**Activity**
A verbatim reproduction of the lines below, from the line containing "喜恶参半，争议极大，为啥有人觉得比亚迪海鸥还比不上缤果？ (551, 1857)" through the line containing "Cloud Endpoints (117, 74)", both ends included, is the whole required output.

**Input material**
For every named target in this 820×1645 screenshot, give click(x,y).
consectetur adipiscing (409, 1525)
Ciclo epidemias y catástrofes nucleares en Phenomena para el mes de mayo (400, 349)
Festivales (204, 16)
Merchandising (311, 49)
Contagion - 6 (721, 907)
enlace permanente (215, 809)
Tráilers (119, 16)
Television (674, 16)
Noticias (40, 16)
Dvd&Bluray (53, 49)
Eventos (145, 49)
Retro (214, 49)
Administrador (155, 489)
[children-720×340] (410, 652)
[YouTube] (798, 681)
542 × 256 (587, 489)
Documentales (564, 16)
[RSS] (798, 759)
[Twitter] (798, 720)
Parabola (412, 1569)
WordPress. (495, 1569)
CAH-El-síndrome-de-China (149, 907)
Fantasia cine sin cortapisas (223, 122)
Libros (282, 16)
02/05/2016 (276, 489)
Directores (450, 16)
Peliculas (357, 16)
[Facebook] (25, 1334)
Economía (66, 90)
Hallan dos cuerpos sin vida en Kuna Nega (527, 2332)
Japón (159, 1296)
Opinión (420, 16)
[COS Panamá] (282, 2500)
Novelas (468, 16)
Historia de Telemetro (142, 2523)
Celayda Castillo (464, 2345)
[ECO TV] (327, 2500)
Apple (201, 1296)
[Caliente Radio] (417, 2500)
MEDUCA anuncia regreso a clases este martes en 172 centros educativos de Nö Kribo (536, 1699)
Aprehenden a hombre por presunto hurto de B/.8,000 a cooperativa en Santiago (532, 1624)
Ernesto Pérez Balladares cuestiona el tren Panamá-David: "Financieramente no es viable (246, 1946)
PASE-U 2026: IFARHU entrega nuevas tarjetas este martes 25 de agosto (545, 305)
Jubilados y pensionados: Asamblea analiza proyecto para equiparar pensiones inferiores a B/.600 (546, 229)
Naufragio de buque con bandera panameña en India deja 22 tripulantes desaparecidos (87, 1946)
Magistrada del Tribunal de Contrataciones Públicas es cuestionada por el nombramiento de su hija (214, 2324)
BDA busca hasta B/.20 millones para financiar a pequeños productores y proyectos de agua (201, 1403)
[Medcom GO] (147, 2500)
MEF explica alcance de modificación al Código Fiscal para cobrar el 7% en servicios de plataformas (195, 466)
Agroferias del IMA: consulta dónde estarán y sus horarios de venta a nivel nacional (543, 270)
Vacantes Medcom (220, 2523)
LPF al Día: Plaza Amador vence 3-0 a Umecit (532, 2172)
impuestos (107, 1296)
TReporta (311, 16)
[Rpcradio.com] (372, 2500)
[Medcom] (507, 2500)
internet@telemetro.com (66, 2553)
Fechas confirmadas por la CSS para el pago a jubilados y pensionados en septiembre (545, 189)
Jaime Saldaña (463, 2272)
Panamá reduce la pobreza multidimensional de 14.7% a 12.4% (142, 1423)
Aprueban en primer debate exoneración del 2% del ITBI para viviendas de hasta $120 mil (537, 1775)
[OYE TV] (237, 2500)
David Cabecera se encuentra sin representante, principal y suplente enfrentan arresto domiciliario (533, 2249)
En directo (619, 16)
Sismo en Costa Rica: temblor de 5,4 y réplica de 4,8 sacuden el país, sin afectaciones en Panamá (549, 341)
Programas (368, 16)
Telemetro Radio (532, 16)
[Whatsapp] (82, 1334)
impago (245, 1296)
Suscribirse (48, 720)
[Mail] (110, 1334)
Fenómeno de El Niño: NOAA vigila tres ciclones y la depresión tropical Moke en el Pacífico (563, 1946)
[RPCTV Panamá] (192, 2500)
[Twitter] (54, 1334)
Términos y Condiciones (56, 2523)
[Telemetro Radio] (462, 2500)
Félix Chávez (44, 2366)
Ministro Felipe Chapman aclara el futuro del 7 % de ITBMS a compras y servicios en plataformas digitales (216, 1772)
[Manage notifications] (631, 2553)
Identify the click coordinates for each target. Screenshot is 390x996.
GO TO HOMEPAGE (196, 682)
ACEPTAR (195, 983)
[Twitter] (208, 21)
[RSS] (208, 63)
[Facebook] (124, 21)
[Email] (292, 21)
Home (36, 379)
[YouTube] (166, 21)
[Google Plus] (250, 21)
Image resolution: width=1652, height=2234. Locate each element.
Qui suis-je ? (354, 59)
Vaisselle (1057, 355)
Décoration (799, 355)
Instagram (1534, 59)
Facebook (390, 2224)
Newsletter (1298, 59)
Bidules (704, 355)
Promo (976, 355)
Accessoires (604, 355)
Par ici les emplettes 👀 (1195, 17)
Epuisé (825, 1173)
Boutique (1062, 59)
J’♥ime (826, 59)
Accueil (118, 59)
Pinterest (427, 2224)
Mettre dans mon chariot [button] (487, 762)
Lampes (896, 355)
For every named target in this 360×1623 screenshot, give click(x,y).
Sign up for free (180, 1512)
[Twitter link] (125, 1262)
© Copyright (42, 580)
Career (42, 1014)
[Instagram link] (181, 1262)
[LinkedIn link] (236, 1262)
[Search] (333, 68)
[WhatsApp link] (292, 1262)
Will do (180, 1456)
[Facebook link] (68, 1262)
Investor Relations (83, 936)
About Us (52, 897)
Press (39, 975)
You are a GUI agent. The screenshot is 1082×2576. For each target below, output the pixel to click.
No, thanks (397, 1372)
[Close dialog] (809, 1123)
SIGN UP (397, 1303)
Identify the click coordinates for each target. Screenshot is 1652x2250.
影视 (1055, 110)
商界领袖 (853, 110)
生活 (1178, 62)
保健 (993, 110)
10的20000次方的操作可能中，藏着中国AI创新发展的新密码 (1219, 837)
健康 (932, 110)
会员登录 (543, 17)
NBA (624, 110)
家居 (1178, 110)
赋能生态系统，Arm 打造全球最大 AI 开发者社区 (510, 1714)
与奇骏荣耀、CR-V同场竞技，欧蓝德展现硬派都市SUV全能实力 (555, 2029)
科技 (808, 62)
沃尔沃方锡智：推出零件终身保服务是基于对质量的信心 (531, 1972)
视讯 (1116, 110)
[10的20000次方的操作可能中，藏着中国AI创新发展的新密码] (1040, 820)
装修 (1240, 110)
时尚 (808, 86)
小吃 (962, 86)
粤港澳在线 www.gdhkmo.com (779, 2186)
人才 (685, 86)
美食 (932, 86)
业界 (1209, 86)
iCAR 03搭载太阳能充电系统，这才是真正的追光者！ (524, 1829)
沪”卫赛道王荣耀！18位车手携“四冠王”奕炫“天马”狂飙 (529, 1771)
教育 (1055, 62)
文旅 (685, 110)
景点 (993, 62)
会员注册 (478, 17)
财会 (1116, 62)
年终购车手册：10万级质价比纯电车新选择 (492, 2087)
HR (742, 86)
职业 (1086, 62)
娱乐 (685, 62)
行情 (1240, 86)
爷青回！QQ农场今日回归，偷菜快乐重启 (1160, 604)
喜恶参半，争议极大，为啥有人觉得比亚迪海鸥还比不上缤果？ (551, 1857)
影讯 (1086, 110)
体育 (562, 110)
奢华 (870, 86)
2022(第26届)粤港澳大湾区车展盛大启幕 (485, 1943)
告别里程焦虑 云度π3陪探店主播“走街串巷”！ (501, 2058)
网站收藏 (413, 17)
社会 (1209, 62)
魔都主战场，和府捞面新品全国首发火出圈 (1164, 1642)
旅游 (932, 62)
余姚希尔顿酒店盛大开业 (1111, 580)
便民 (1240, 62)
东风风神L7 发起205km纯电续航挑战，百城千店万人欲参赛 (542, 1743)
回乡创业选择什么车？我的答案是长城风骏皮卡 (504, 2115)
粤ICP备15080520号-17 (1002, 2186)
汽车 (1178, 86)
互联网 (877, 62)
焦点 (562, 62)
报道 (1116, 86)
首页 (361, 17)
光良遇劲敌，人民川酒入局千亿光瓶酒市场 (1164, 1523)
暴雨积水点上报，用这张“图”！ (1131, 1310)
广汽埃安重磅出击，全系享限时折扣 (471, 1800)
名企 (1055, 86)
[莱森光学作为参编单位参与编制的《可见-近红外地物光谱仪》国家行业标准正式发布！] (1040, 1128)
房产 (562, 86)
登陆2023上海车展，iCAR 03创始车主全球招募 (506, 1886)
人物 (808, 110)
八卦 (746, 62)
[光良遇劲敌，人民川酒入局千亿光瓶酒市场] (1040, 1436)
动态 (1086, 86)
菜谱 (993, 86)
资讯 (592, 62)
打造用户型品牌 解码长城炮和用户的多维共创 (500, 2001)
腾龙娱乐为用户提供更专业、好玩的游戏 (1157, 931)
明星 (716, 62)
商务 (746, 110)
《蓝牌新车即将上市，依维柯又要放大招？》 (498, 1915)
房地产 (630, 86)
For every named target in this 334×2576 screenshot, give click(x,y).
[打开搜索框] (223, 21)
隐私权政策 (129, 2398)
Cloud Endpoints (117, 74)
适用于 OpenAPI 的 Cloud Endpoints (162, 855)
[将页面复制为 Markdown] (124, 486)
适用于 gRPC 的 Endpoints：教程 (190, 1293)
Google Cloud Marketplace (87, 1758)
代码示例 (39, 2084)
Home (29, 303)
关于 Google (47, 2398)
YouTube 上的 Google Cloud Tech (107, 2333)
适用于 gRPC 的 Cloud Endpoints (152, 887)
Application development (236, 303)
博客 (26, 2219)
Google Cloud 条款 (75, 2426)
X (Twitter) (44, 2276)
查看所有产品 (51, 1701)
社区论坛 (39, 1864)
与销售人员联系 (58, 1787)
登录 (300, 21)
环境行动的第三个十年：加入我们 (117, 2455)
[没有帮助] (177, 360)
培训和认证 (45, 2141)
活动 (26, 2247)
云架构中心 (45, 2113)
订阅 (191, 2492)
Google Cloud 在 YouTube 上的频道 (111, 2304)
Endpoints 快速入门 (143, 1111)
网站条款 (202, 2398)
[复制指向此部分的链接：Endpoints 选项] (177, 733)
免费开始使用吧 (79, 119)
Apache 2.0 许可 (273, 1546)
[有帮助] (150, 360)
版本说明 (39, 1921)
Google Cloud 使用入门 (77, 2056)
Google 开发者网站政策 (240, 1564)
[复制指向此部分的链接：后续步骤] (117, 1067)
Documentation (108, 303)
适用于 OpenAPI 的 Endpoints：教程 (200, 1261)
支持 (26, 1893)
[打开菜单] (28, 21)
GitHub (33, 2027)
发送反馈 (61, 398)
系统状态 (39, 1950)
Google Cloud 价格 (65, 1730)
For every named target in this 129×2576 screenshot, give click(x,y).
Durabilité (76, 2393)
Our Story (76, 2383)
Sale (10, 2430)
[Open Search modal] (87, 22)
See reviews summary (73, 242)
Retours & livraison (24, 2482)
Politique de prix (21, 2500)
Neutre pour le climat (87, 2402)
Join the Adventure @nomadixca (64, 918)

**Response**
喜恶参半，争议极大，为啥有人觉得比亚迪海鸥还比不上缤果？ (551, 1857)
影讯 (1086, 110)
体育 (562, 110)
奢华 (870, 86)
2022(第26届)粤港澳大湾区车展盛大启幕 (485, 1943)
告别里程焦虑 云度π3陪探店主播“走街串巷”！ (501, 2058)
网站收藏 (413, 17)
社会 (1209, 62)
魔都主战场，和府捞面新品全国首发火出圈 (1164, 1642)
旅游 (932, 62)
余姚希尔顿酒店盛大开业 (1111, 580)
便民 (1240, 62)
东风风神L7 发起205km纯电续航挑战，百城千店万人欲参赛 (542, 1743)
回乡创业选择什么车？我的答案是长城风骏皮卡 (504, 2115)
粤ICP备15080520号-17 (1002, 2186)
汽车 (1178, 86)
互联网 (877, 62)
焦点 (562, 62)
报道 (1116, 86)
首页 (361, 17)
光良遇劲敌，人民川酒入局千亿光瓶酒市场 (1164, 1523)
暴雨积水点上报，用这张“图”！ (1131, 1310)
广汽埃安重磅出击，全系享限时折扣 (471, 1800)
名企 (1055, 86)
[莱森光学作为参编单位参与编制的《可见-近红外地物光谱仪》国家行业标准正式发布！] (1040, 1128)
房产 (562, 86)
登陆2023上海车展，iCAR 03创始车主全球招募 (506, 1886)
人物 (808, 110)
八卦 (746, 62)
[光良遇劲敌，人民川酒入局千亿光瓶酒市场] (1040, 1436)
动态 (1086, 86)
菜谱 (993, 86)
资讯 (592, 62)
打造用户型品牌 解码长城炮和用户的多维共创 (500, 2001)
腾龙娱乐为用户提供更专业、好玩的游戏 (1157, 931)
明星 (716, 62)
商务 (746, 110)
《蓝牌新车即将上市，依维柯又要放大招？》 (498, 1915)
房地产 (630, 86)
For every named target in this 334×2576 screenshot, give click(x,y).
[打开搜索框] (223, 21)
隐私权政策 (129, 2398)
Cloud Endpoints (117, 74)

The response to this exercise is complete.